Work request:
Take the records below and set down exactly the lines from the one with "Task: Click the home icon in top bar" to the one with "The width and height of the screenshot is (720, 966).", ends included; do not copy the pictures.

--- Data for analysis Enclosed Below ---

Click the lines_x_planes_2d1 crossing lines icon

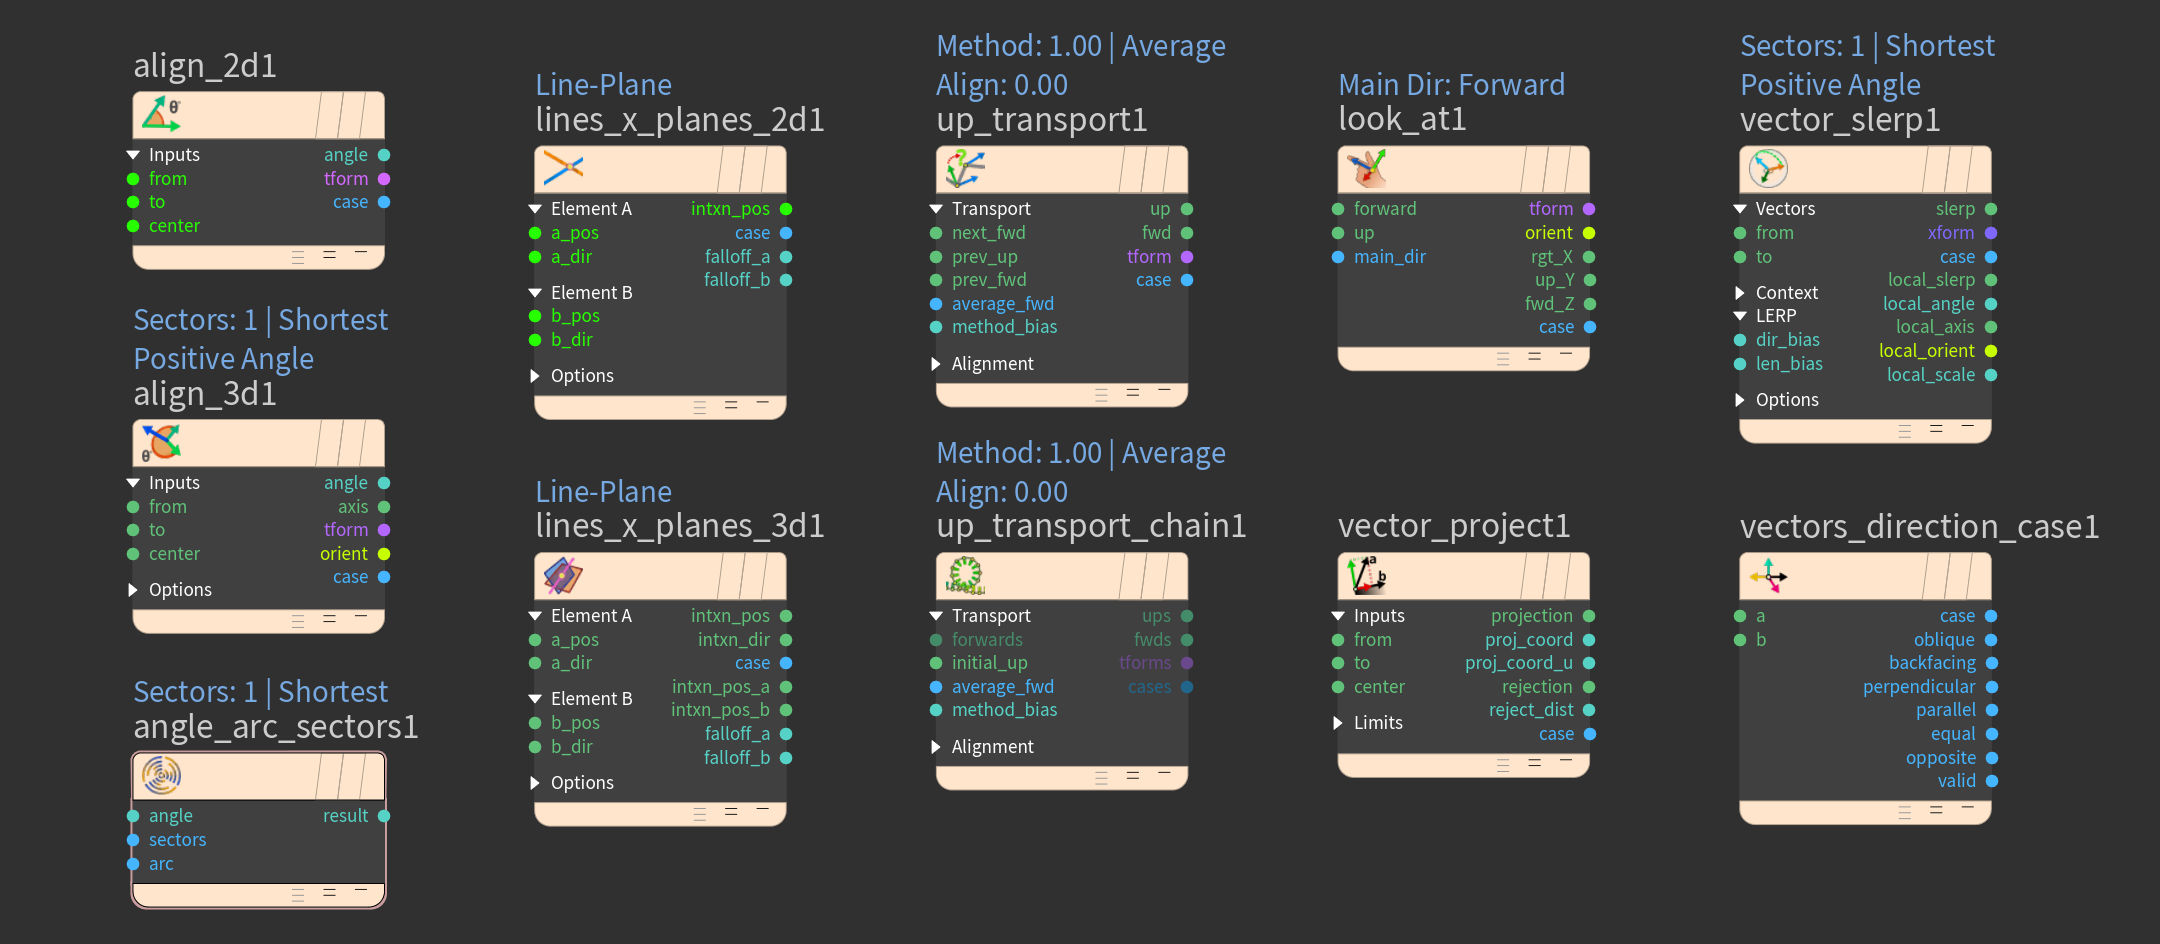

--- End of Enclosed Data for analysis ---
--- Data for analysis Enclosed Below ---

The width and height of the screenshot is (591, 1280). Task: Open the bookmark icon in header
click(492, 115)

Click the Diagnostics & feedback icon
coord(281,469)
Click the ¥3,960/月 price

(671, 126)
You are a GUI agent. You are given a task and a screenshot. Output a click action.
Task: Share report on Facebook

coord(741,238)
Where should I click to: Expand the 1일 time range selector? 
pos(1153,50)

--- End of Enclosed Data for analysis ---
--- Data for analysis Enclosed Below ---

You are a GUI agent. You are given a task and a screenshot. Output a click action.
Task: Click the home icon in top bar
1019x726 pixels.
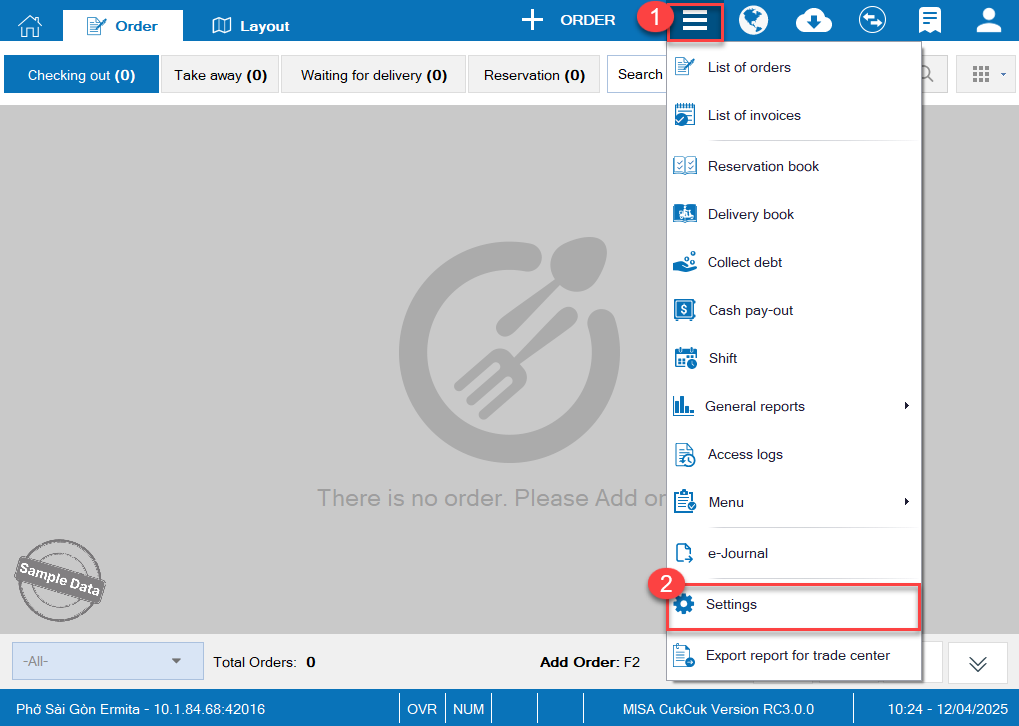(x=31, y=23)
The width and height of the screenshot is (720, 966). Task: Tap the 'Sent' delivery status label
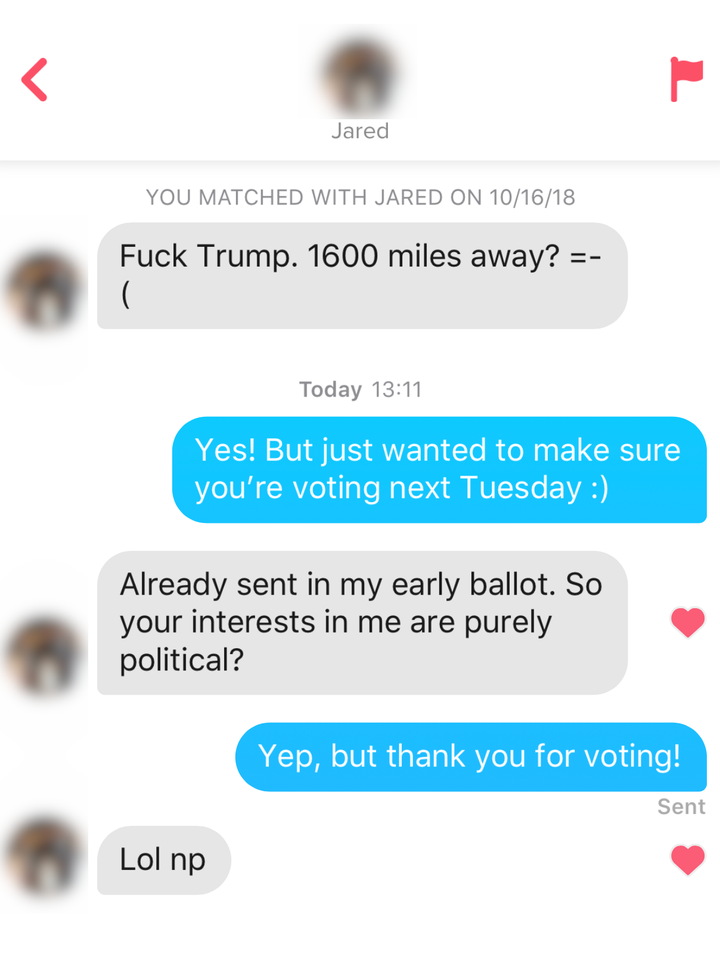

--- End of Enclosed Data for analysis ---

Completed exercise:
Task: Click the home icon in top bar
1019x726 pixels.
(x=31, y=23)
The width and height of the screenshot is (720, 966). Task: Tap the 'Sent' delivery status label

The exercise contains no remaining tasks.